▶ [PROMPT]: Render every line of the items below as a JSON list of strings, one string per line, and omit the blank lines.

(Rows from a dataset)

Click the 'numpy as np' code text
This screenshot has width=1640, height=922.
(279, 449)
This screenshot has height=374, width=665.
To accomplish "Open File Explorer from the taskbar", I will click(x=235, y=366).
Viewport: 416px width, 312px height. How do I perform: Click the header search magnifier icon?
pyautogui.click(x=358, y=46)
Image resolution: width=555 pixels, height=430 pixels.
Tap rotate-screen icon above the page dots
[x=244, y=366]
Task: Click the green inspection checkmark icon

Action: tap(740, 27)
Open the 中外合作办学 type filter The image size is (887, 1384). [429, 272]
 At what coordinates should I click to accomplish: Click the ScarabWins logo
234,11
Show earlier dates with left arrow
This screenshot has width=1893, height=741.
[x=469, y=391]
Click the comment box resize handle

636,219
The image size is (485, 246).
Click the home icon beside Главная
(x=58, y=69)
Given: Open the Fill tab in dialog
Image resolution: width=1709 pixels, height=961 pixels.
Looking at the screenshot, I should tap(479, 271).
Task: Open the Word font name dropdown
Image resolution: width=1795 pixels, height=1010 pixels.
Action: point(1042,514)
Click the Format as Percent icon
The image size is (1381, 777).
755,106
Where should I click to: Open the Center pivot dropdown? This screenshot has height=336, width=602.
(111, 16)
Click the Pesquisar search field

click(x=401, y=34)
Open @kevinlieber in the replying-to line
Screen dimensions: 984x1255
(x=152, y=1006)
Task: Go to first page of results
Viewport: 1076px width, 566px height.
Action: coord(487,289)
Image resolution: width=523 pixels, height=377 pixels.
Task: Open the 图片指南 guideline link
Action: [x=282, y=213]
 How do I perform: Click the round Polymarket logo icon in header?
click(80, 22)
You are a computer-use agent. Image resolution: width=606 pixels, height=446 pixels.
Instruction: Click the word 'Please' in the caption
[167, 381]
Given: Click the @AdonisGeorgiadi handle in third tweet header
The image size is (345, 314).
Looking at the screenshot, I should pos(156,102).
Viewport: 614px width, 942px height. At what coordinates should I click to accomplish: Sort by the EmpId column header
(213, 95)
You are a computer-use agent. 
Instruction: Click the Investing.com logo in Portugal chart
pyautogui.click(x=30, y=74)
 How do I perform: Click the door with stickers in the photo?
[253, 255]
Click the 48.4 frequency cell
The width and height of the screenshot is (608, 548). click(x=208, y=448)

▶ [SOLUTION]:
[
  "Click the 'numpy as np' code text",
  "This screenshot has width=1640, height=922.",
  "(279, 449)",
  "This screenshot has height=374, width=665.",
  "To accomplish \"Open File Explorer from the taskbar\", I will click(x=235, y=366).",
  "Viewport: 416px width, 312px height. How do I perform: Click the header search magnifier icon?",
  "pyautogui.click(x=358, y=46)",
  "Image resolution: width=555 pixels, height=430 pixels.",
  "Tap rotate-screen icon above the page dots",
  "[x=244, y=366]",
  "Task: Click the green inspection checkmark icon",
  "Action: tap(740, 27)",
  "Open the 中外合作办学 type filter The image size is (887, 1384). [429, 272]",
  " At what coordinates should I click to accomplish: Click the ScarabWins logo",
  "234,11",
  "Show earlier dates with left arrow",
  "This screenshot has width=1893, height=741.",
  "[x=469, y=391]",
  "Click the comment box resize handle",
  "636,219",
  "The image size is (485, 246).",
  "Click the home icon beside Главная",
  "(x=58, y=69)",
  "Given: Open the Fill tab in dialog",
  "Image resolution: width=1709 pixels, height=961 pixels.",
  "Looking at the screenshot, I should tap(479, 271).",
  "Task: Open the Word font name dropdown",
  "Image resolution: width=1795 pixels, height=1010 pixels.",
  "Action: point(1042,514)",
  "Click the Format as Percent icon",
  "The image size is (1381, 777).",
  "755,106",
  "Where should I click to: Open the Center pivot dropdown? This screenshot has height=336, width=602.",
  "(111, 16)",
  "Click the Pesquisar search field",
  "click(x=401, y=34)",
  "Open @kevinlieber in the replying-to line",
  "Screen dimensions: 984x1255",
  "(x=152, y=1006)",
  "Task: Go to first page of results",
  "Viewport: 1076px width, 566px height.",
  "Action: coord(487,289)",
  "Image resolution: width=523 pixels, height=377 pixels.",
  "Task: Open the 图片指南 guideline link",
  "Action: [x=282, y=213]",
  " How do I perform: Click the round Polymarket logo icon in header?",
  "click(80, 22)",
  "You are a computer-use agent. Image resolution: width=606 pixels, height=446 pixels.",
  "Instruction: Click the word 'Please' in the caption",
  "[167, 381]",
  "Given: Click the @AdonisGeorgiadi handle in third tweet header",
  "The image size is (345, 314).",
  "Looking at the screenshot, I should pos(156,102).",
  "Viewport: 614px width, 942px height. At what coordinates should I click to accomplish: Sort by the EmpId column header",
  "(213, 95)",
  "You are a computer-use agent. ",
  "Instruction: Click the Investing.com logo in Portugal chart",
  "pyautogui.click(x=30, y=74)",
  " How do I perform: Click the door with stickers in the photo?",
  "[253, 255]",
  "Click the 48.4 frequency cell",
  "The width and height of the screenshot is (608, 548). click(x=208, y=448)"
]